Die Eisarena
Der neue Fuchsbau
 
Ein Sieg für die Moral der Füchse
30.12.2006 | 01:12 Uhr von
Die Füchse hatten das erste Spiel des Jahres gewonnen – 6:4 nach einem 0:3-Rückstand gegen Schwenningen) und wollten mit einem Sieg gegen Kaufbeuren den Kreis nach einem insgesamt schwachen Jahr schließen. Außerdem: Wenn der Tabellenletzte zu Hause auf den Vorletzten trifft, dann gibt es nur eins: Gewinnen, damit man nicht in das Tal der Trostlosigkeit fällt.

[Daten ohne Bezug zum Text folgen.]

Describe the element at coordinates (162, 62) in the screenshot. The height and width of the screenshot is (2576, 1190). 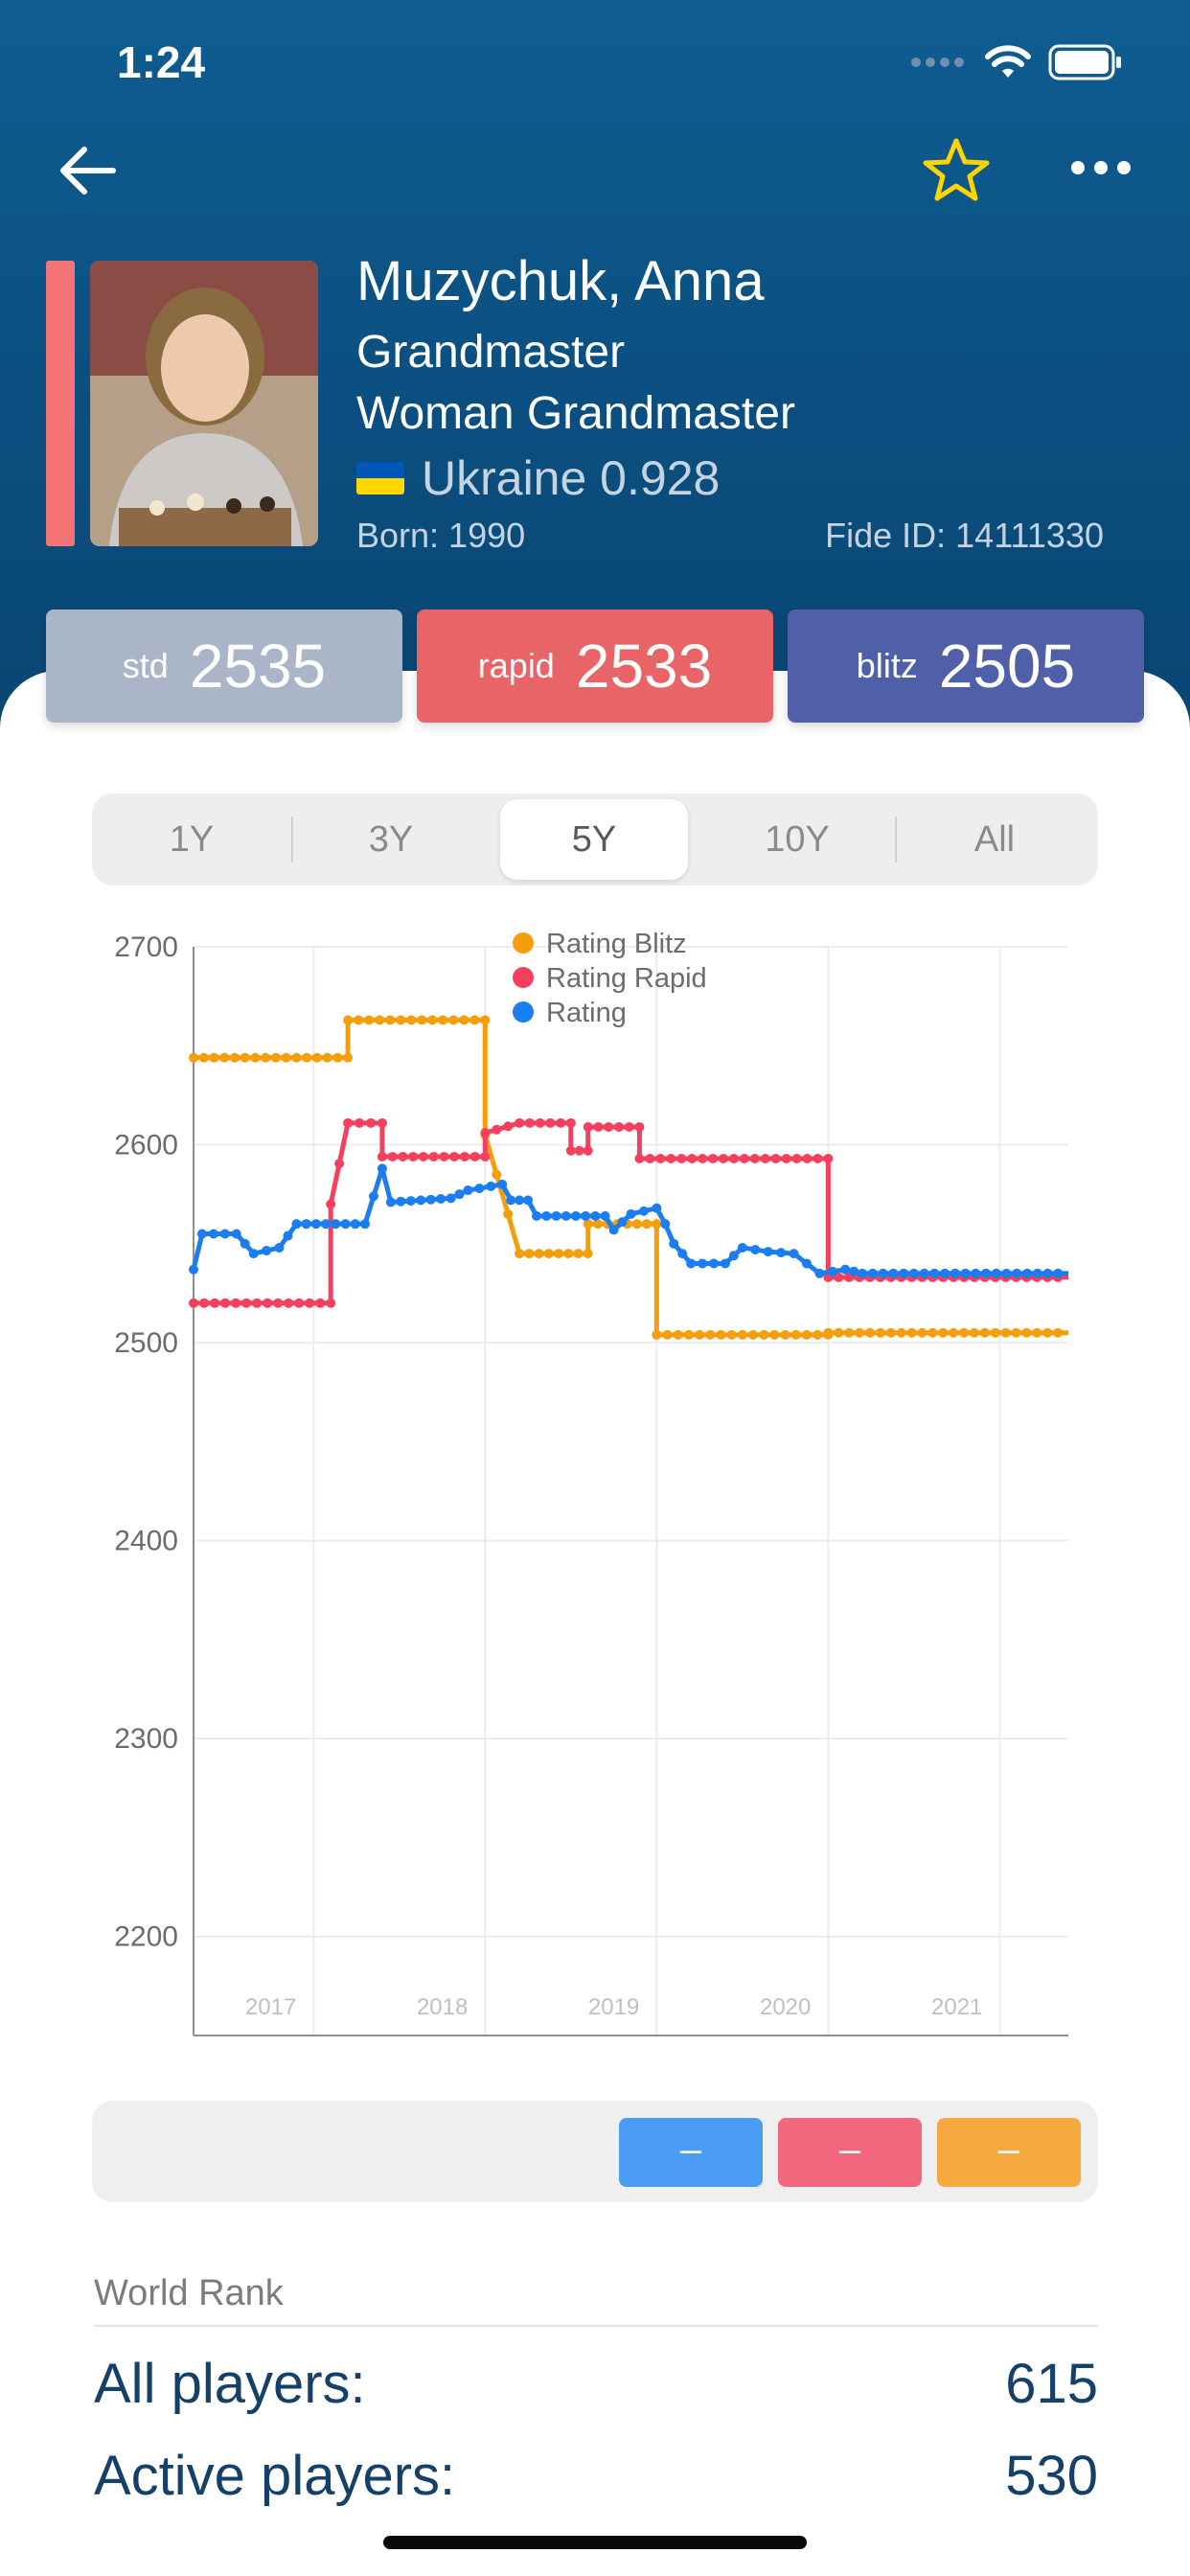
I see `status-time: 1:24` at that location.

Die Füchse machten diesmal viel Druck vor dem Tor der Gäste, Joker-Goalie Christian Baader hatte viel zu tun und wurde ebenso wie Füchse-Torhüter Nolan McDonald als Spieler des Tages ausgezeichnet. Foto: Gunnar Schulze
Das schien allen Füchsen klar – oder zumindest klar gemacht worden – zu sein. Die Weißwasseraner begannen wie die Feuerwehr, hatten nach nur 21 Sekunden die erste Chance durch Kapitän Jörg Pohling, der aber aus Nahdistanz am Gästegoalie Christian Baader scheiterte. Der Sturmlauf wurde in der siebenten Minute belohnt, als Lanny Gare nach einem Superzuspiel von André Mücke allein auf Baader zulief, die Nerven behielt und unhaltbar links oben einnetzte.

Straube wird ausgepfiffen

Die Zuschauer waren sofort voll da und unterstützten ihre Mannschaft frenetisch, sahen aber erst einmal kein weiteres Tor. Erst scheiterte Gare – erneut nach einem Mücke-Zuspiel – an Baader, dann hatte Neuzugang Adam Drgon (siehe Füchse-News) mit einem Distanzschuss das Glück nicht auf seiner Seite. Einzig Chris Straube hatte ein zumindest rabenschwarzes erstes Drittel erwischt, vergab erst zweimal kläglich, bevor er von Branislav Janos klasse freigespielt wurde und dann aus Nahdistanz das Tor nicht traf. Ein Pfeifkonzert der Füchse-Fans gegen den eigenen Spieler war das Ergebnis.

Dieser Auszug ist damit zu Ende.